**What the task asks**
Below are the records. Reproduce exactly the lines from the one containing "The image size is (593, 859)." through the final line, and omit any pictures.

**Provided records**
▼

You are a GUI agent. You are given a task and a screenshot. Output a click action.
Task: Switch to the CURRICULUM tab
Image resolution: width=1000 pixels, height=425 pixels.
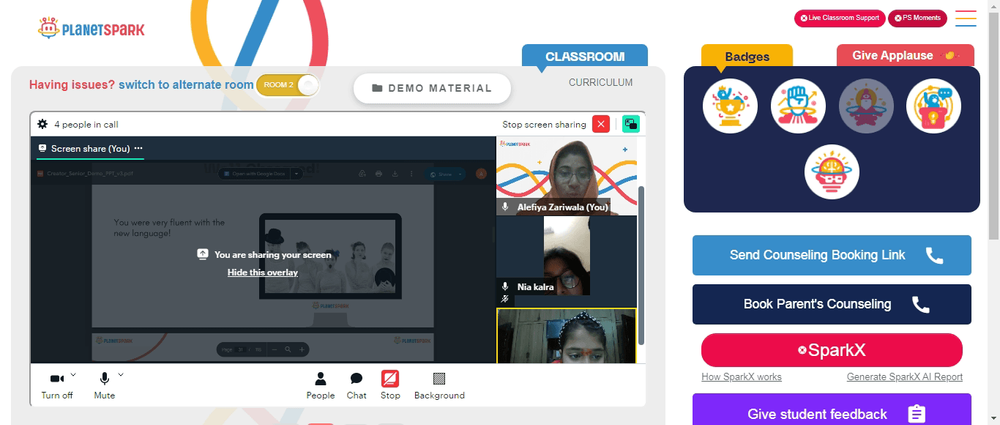601,82
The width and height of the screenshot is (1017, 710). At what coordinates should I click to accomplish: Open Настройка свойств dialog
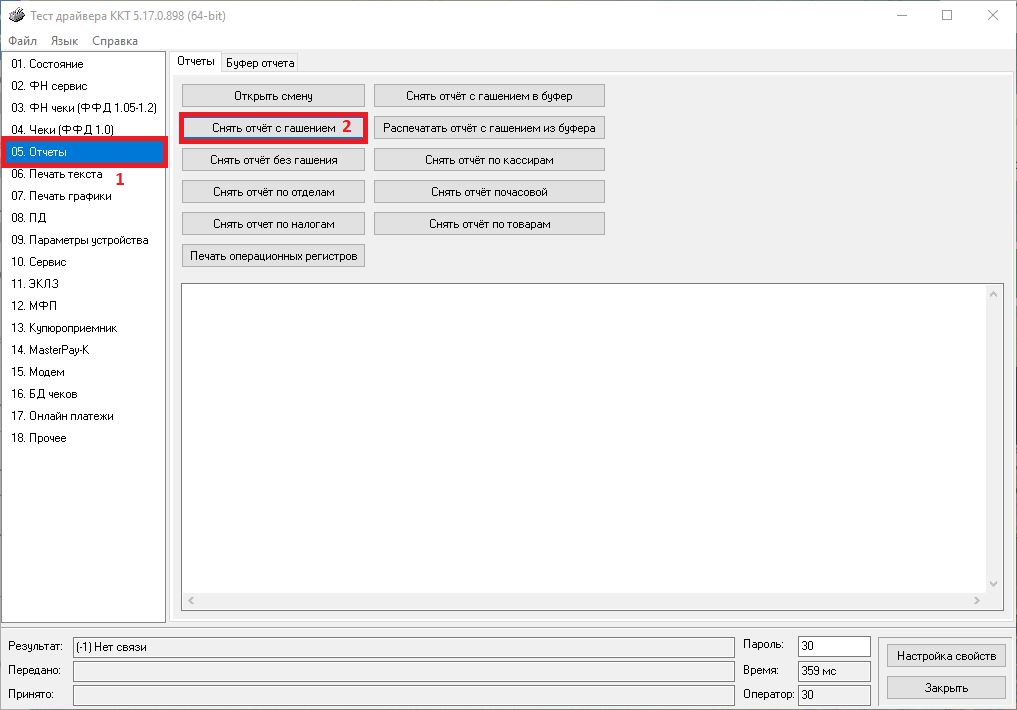click(x=946, y=656)
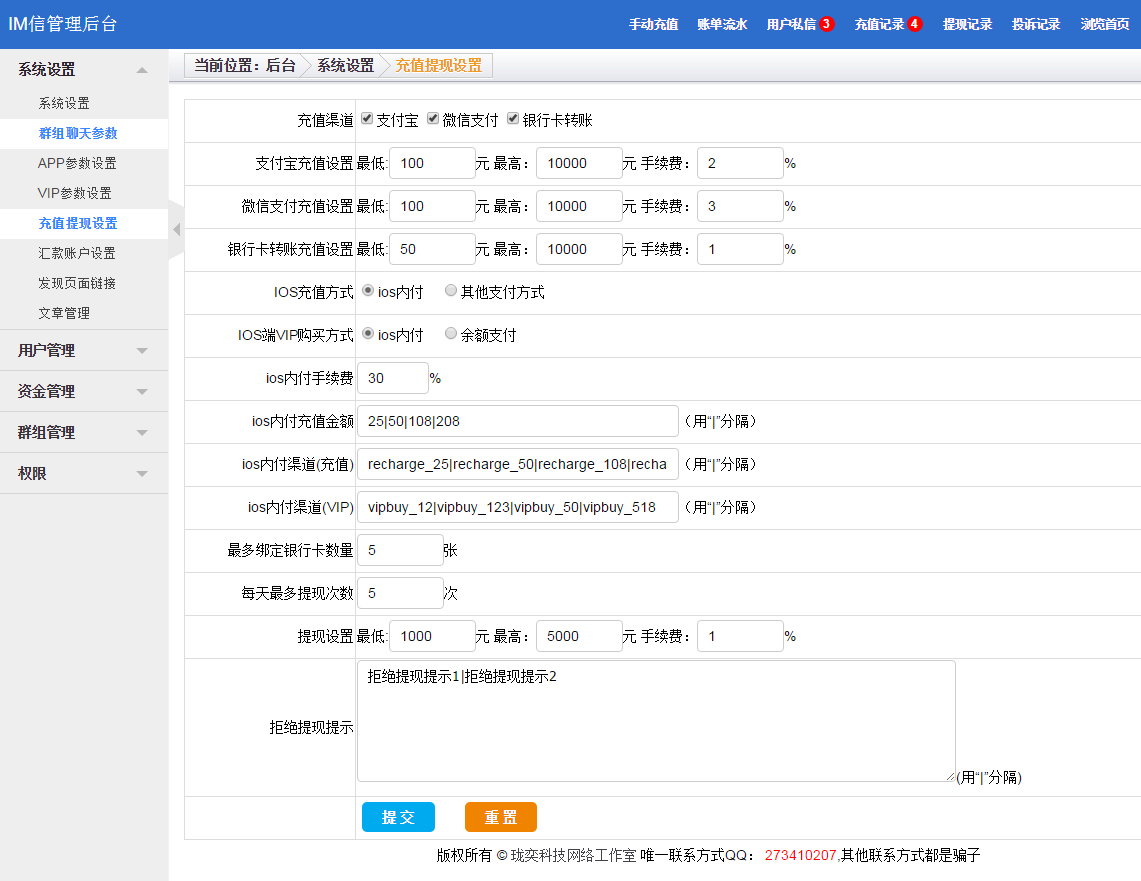The width and height of the screenshot is (1141, 881).
Task: Expand the 资金管理 sidebar section
Action: click(x=84, y=392)

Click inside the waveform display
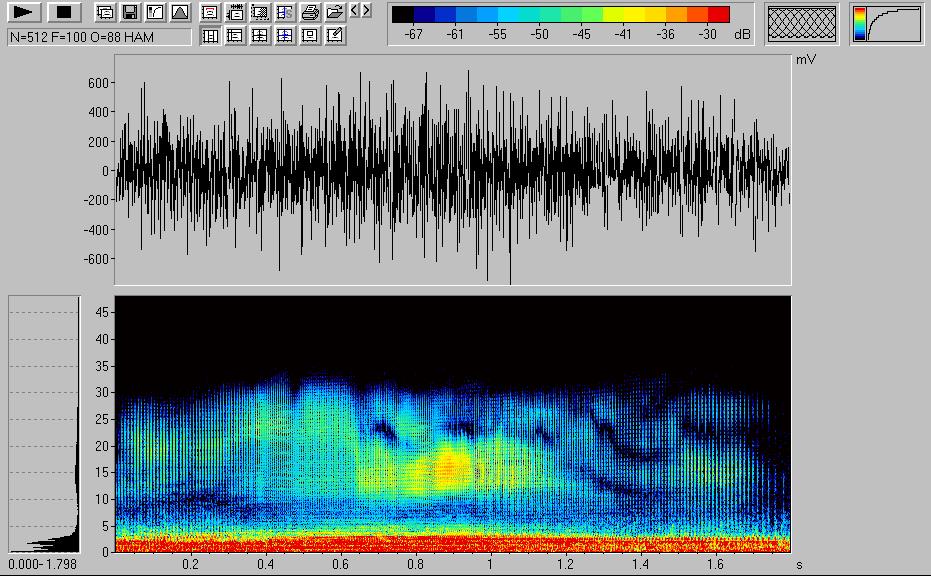452,170
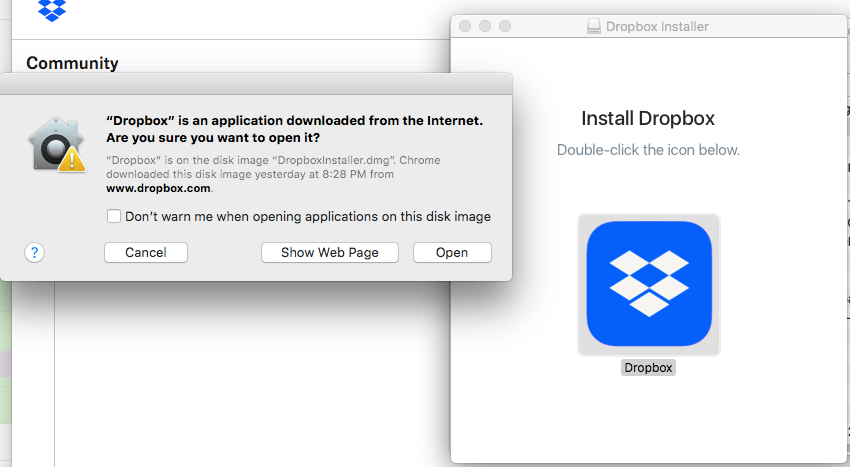Click the Community heading on the web page

click(72, 63)
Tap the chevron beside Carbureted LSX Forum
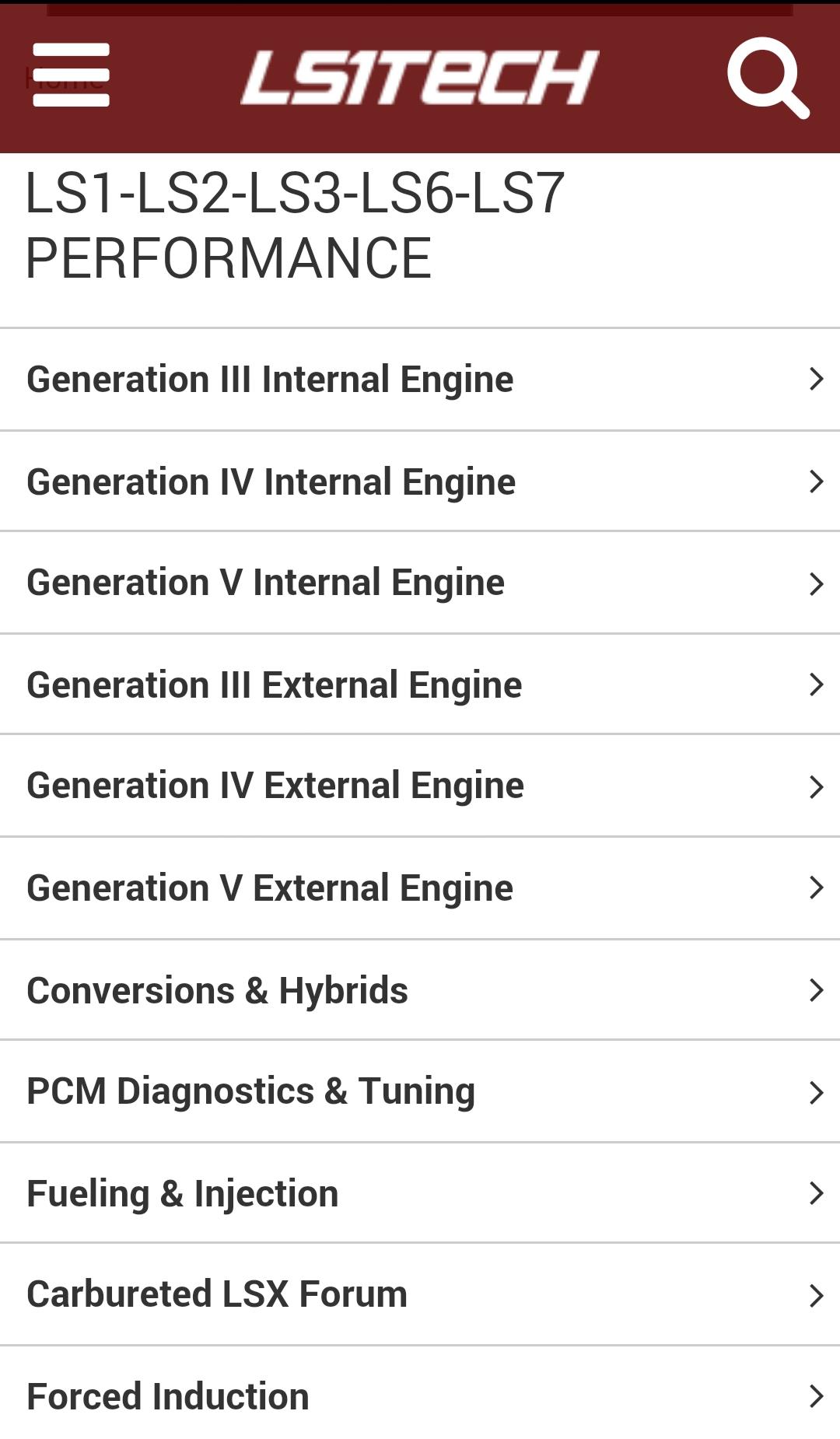Screen dimensions: 840x1439 (x=816, y=1295)
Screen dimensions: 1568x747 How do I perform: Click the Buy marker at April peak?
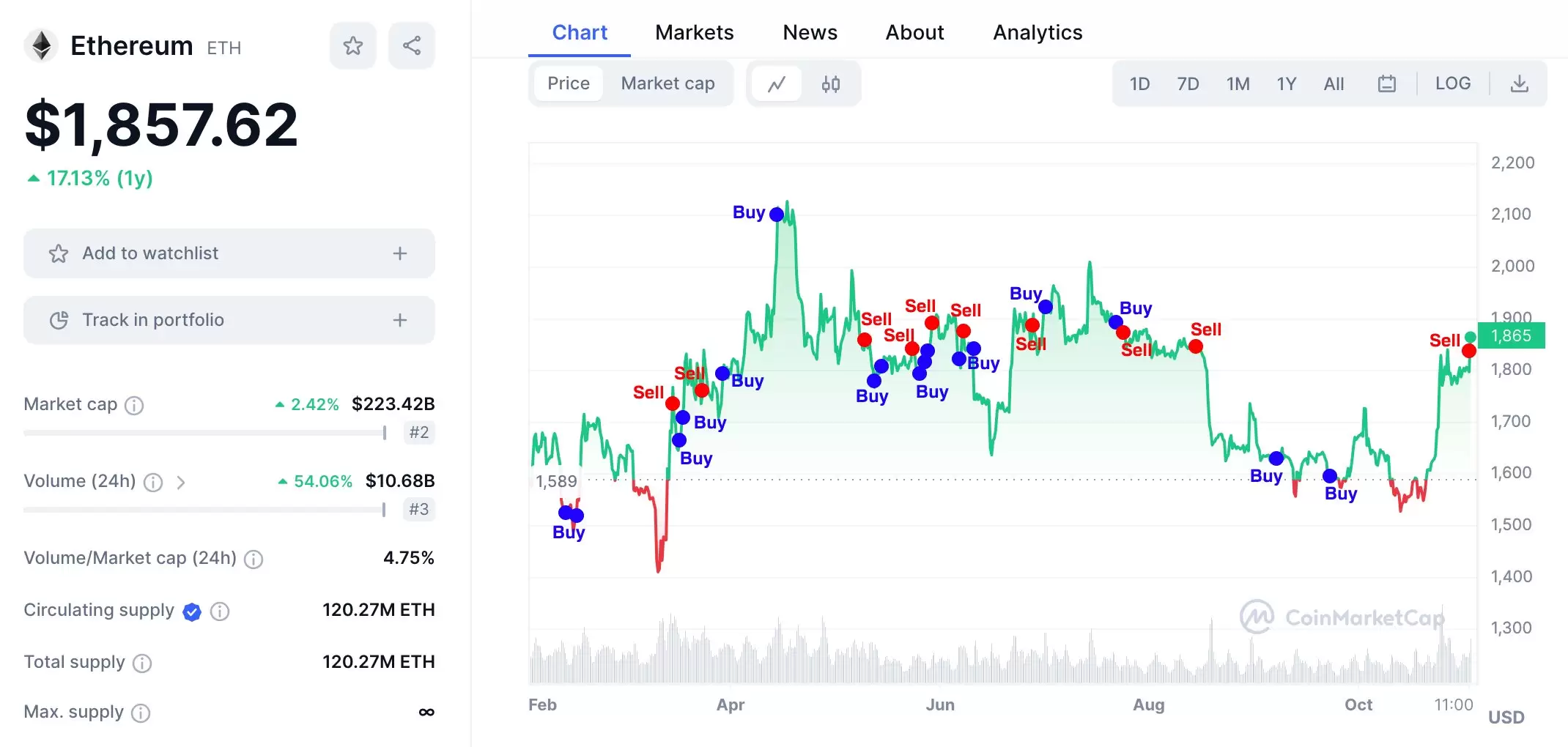point(777,215)
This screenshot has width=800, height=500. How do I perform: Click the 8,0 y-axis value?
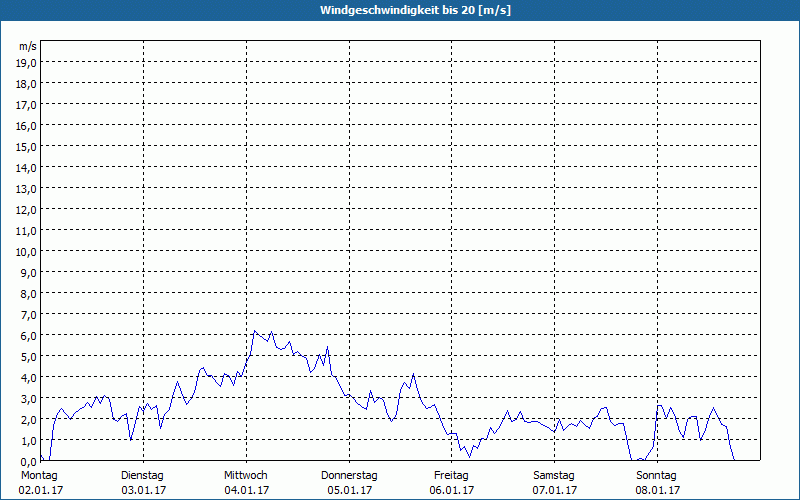pyautogui.click(x=29, y=294)
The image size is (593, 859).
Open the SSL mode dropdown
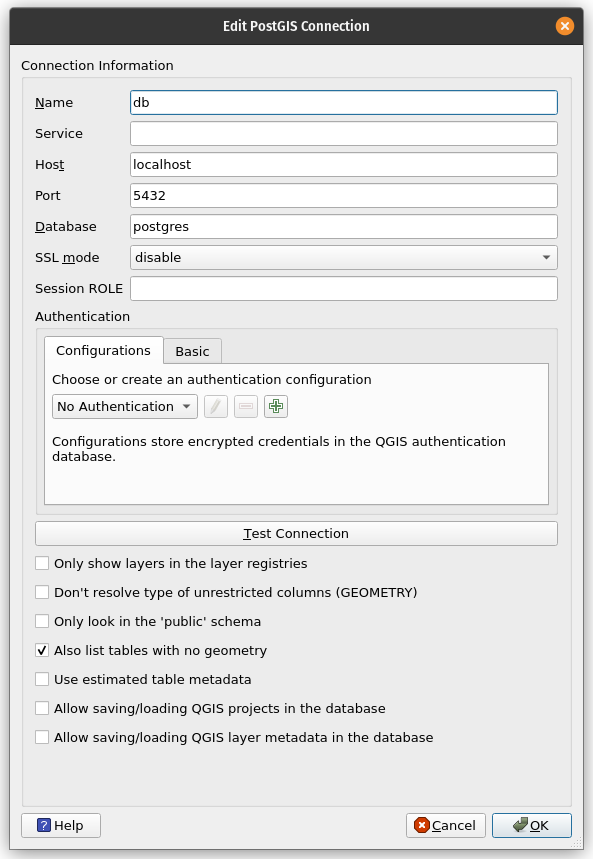[x=344, y=257]
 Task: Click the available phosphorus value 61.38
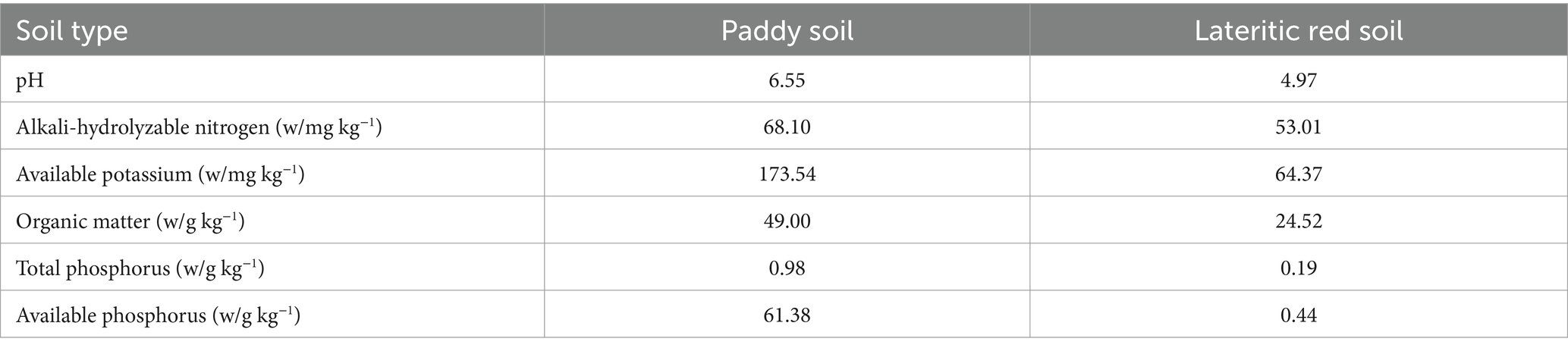(x=787, y=315)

▲

**Solution to the exercise**
The image size is (593, 859).
Open the SSL mode dropdown
[x=344, y=257]
 Task: Click the available phosphorus value 61.38
(x=787, y=315)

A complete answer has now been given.